### SOURCE EXTRACT
◇ ◇ ◇

56

How can I use functools' lru_cache inside classes without leaking memory? In the following minimal example the foo instance won't be released although going out of scope and having no referrer (other than the lru_cache).

from functools import lru_cache
class BigClass:
    pass
class Foo:
    def __init__(self):
        self.big = BigClass()
    @lru_cache(maxsize=16)
    def cached_method(self, x):
        return x + 5

def fun():
    foo = Foo()
    print(foo.cached_method(10))
    print(foo.cached_method(10)) # use cache
    return 'something'

fun()

But foo and hence foo.big (a BigClass) are still alive

import gc; gc.collect()  # collect garbage
len([obj for obj in gc.get_objects() if isinstance(obj, Foo)]) # is 1

That means that Foo/BigClass instances are still residing in memory. Even deleting Foo (del Foo) will not release them.

Why is lru_cache holding on to the instance at all? Doesn't the cache use some hash and not the actual object?

What is the recommended way use lru_caches inside classes?

◇ ◇ ◇

Records from a collection:
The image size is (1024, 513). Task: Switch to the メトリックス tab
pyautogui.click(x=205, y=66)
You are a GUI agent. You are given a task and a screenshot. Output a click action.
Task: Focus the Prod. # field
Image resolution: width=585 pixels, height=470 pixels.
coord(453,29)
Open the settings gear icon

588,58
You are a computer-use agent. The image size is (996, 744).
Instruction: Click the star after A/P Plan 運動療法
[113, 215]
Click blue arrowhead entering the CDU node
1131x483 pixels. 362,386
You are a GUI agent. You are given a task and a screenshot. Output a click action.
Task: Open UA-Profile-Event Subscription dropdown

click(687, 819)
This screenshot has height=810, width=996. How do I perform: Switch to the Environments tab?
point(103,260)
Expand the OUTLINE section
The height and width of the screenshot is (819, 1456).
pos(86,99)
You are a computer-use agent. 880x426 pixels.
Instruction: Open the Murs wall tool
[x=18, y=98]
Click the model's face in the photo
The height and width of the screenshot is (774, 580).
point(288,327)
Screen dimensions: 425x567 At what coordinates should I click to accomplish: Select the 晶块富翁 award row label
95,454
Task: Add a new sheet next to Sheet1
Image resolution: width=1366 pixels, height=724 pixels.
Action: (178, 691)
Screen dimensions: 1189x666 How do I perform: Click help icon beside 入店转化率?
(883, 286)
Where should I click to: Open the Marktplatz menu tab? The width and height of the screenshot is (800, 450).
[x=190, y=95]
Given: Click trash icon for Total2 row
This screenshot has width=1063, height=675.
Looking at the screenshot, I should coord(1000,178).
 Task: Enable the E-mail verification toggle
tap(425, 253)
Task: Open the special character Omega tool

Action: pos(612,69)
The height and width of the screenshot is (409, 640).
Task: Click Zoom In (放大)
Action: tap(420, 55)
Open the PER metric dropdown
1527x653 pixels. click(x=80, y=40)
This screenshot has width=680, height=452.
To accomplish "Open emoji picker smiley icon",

◇ ◇ ◇

### YOUR TASKS
a. In the lru_cache question, what maxsize value is given to the decorator on cached_method?
b. Write what comes next in the lru_cache question, picking up after its final line.

### TASK-BY-TASK ANSWERS
a. 16

b.
I know of two workarounds: Use per instance caches or make the cache ignore object (which might lead to wrong results, though)

37

This is not the cleanest solution, but it's entirely transparent to the programmer:

import functools
import weakref

def memoized_method(*lru_args, **lru_kwargs):
    def decorator(func):
        @functools.wraps(func)
        def wrapped_func(self, *args, **kwargs):
            # We're storing the wrapped method inside the instance. If we had
            # a strong reference to self the instance would never die.
            self_weak = weakref.ref(self)
            @functools.wraps(func)
            @functools.lru_cache(*lru_args, **lru_kwargs)
            def cached_method(*args, **kwargs):
                return func(self_weak(), *args, **kwargs)
            setattr(self, func.__name__, cached_method)
            return cached_method(*args, **kwargs)
        return wrapped_func
    return decorator

It takes the exact same parameters as lru_cache, and works exactly the same. However it never passes self to lru_cache and instead uses a per-instance lru_cache.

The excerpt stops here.